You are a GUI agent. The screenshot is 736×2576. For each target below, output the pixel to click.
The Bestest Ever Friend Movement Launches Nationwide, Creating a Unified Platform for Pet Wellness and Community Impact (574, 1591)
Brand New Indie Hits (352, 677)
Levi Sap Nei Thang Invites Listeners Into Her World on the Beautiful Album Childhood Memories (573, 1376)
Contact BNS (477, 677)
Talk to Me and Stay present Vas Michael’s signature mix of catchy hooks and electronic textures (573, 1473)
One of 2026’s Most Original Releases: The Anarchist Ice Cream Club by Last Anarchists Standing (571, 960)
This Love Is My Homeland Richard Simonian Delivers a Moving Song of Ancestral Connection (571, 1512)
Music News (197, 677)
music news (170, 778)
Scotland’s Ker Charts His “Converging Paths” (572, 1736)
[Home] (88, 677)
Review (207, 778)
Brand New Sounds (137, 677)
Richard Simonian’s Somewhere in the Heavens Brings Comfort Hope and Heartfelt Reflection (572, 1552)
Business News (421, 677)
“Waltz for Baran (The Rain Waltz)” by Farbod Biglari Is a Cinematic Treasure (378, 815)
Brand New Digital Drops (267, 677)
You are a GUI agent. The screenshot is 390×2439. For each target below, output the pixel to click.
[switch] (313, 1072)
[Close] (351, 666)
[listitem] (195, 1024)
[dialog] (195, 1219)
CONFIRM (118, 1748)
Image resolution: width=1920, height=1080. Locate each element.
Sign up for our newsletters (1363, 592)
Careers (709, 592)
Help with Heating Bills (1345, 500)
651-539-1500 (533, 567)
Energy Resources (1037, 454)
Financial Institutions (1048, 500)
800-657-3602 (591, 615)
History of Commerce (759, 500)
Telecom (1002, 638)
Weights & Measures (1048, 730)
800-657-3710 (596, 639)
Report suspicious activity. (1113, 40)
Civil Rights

**Required action:** Wherever the string "click" appears in the entries above, list that line.

**Expected answer:**
You are a GUI agent. The screenshot is 736×2576. For each target below, output the pixel to click.
You are a GUI agent. The screenshot is 390×2439. For each target below, output the pixel to click.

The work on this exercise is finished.